February 21, 2008
There have been letters recently that support stopping the bridge project across the Willamette.
Can anyone other than me remember when the Salem population was less than 50,000? Growth will not stop simply by killing a bridge project.
In fact, what is needed now is a fourth bridge across the Willamette.
It’s funny that Portland is planning for new bridges, including a massive project across the Columbia at Interstate 5, but the Willamette crossing has 18 more months of study and hasn’t even begun to purchase right of way.
West Salem has experienced incredible growth in the last 10 years, as anyone who has sat in gridlock traffic on Wallace, Orchard Heights, Edgewater or Glen Creek NW can attest to.
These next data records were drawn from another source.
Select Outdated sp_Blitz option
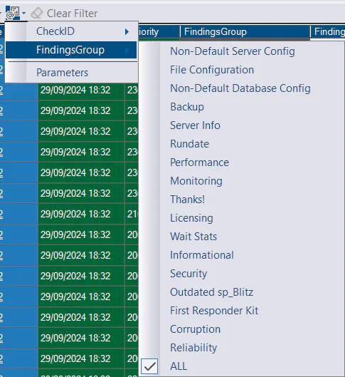This screenshot has width=345, height=377. click(211, 292)
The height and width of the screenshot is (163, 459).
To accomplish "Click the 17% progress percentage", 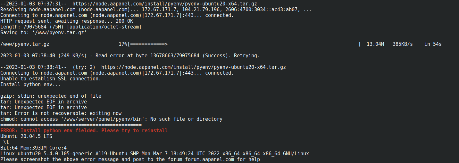I will click(123, 44).
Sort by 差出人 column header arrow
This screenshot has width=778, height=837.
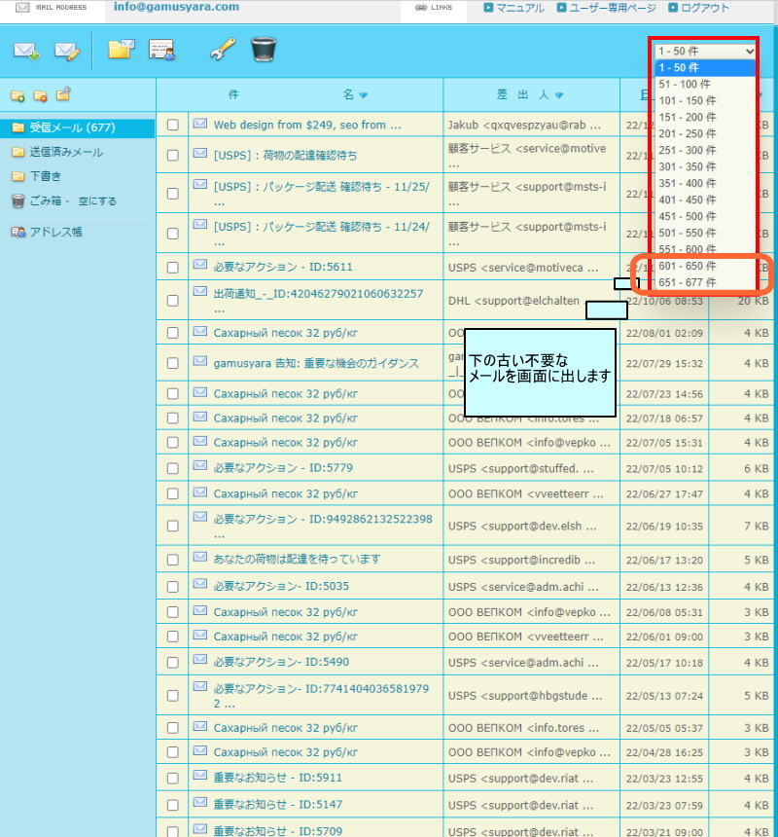point(559,95)
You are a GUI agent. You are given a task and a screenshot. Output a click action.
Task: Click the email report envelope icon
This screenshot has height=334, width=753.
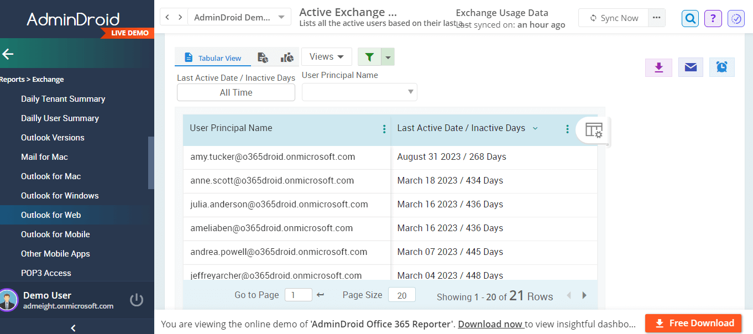point(691,67)
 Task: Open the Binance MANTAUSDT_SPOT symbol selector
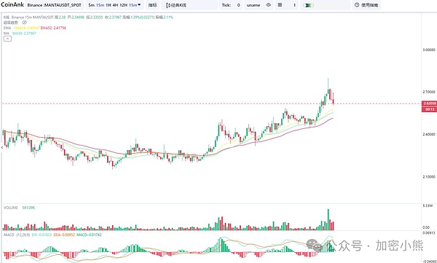coord(54,5)
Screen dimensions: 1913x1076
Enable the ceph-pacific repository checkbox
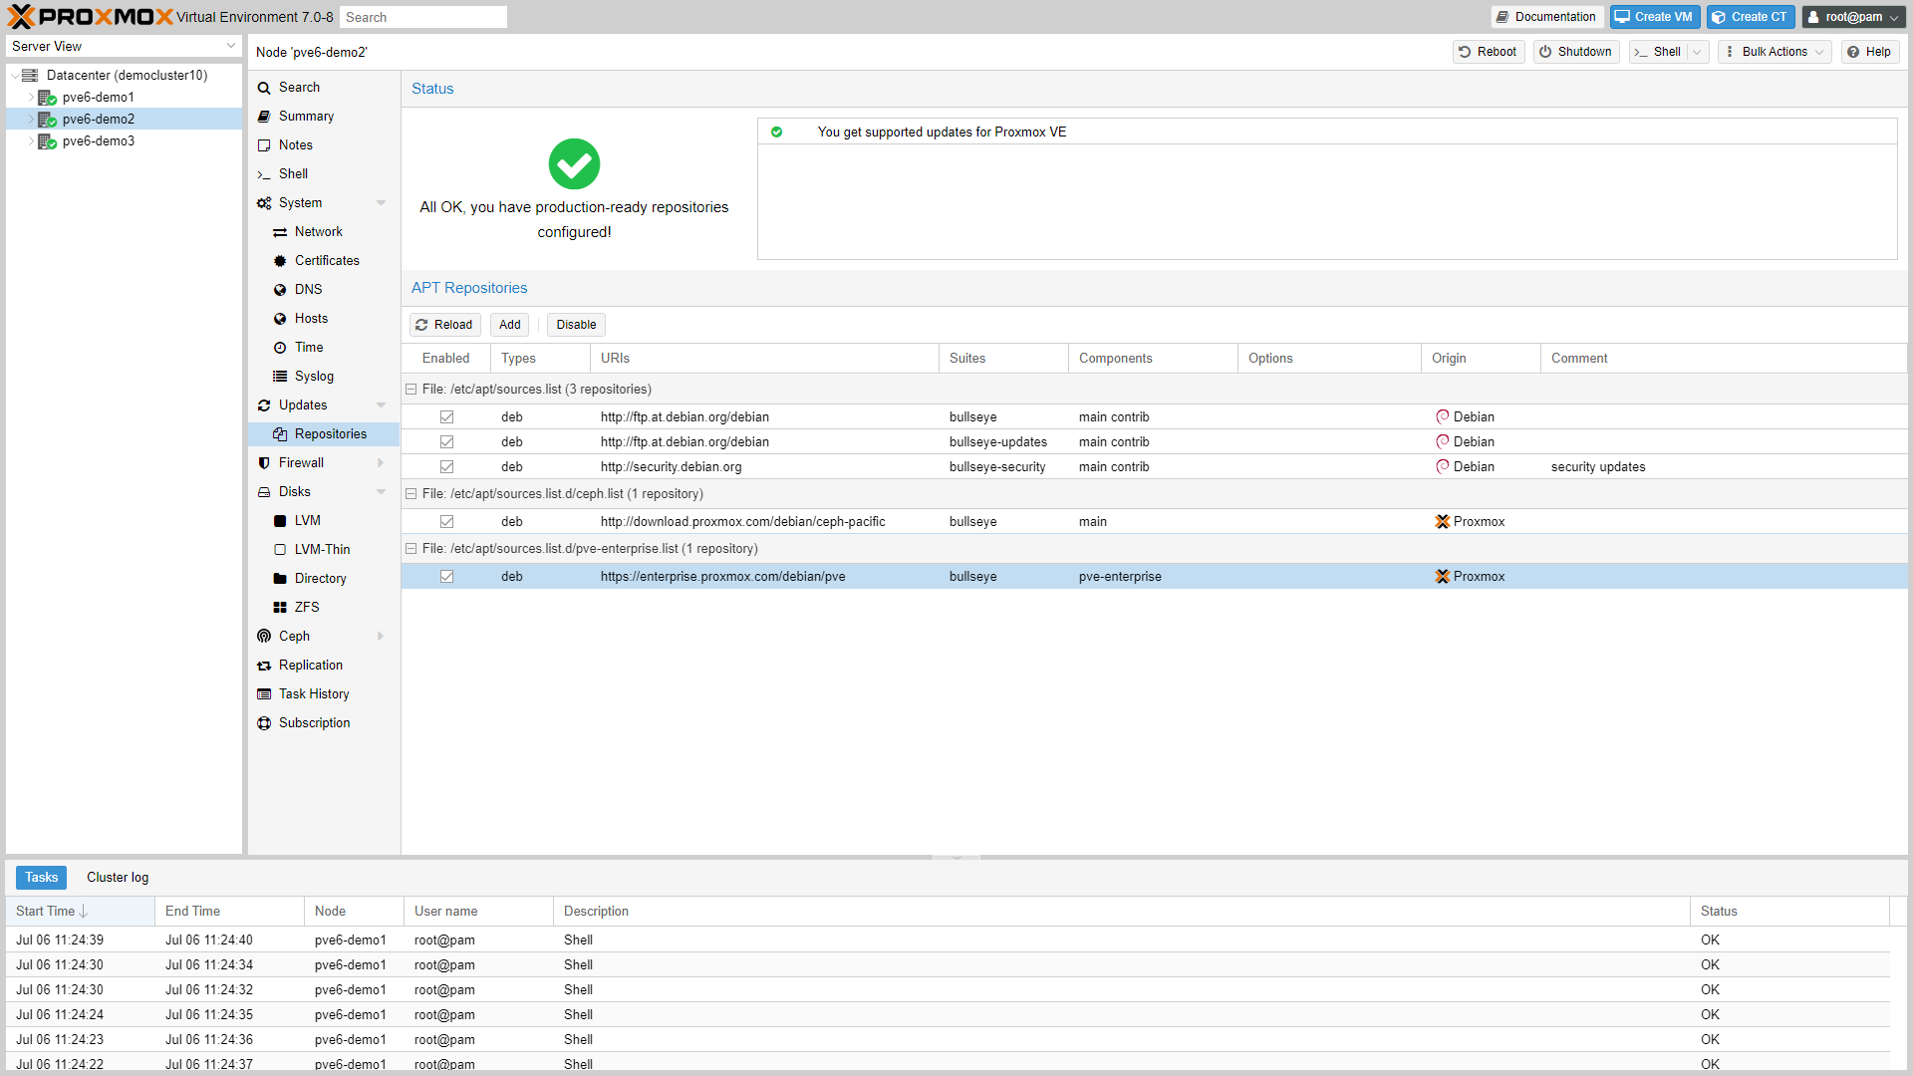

The morning commute can take 30 minutes to go three miles, longer if there is an accident or an icy bridge.
Traffic is not only on the main arterials, but people hoping to avoid the mess are dodging through the surface streets and neighborhoods looking to gain a few minutes. Streets that weren’t designed to handle volume are choked with speeding traffic. Some West Salem neighborhoods are petitioning for speed bumps as a result.
If the solution to the east-west traffic problems is in fact only going to be one bridge, there are other ways to help move traffic.
The city of Salem has bought the railroad bridge for a bargain price and is converting it to a pedestrian bridge. Consideration should be given to making it a one-lane bridge, inbound or outbound, to meet the needs of the commute or possibly exclusively used for mass transit.
The park-and-ride lot at Wallace and Brush College NW is but a parking lot for the apartment complex next door because buses move no faster in traffic than cars. In time, it could still be the pedestrian bridge they covet.
Another solution might be modeled after a 10-mile stretch of I-5 in Seattle. Traffic engineers could redesign the existing Center Street and Marion Street bridges so that two of the lanes on one of the bridges could be converted to inbound or outbound to meet the needs of the commute: six lanes inbound a.m. and six lanes outbound p.m.
Building and retro-fitting need to take place, but traffic is already at critical mass.
Another idea that might help is greater governmental support for flex-shifting. As a casual observer, I have noticed that on federal and state holidays, traffic is light to nonexistent, therefore a lot of the commuters must have government jobs. This may be an oversimplification, but just reporting the facts.
Additionally, traffic lights in downtown and West Salem can and should be optimized to favor the commute.
Information about the proposed changes can be obtained at www.salemriver crossing.org or at www.cityofsalem.net.
Finally, I would like to say: Support your local bridge builder and tell your elected representatives Salem needs a bridge now.
The future of automotive transportation is certainly electric, hybrid or hydrogen, with cars that are smaller and more efficient, but that doesn’t mean there won’t be more of them.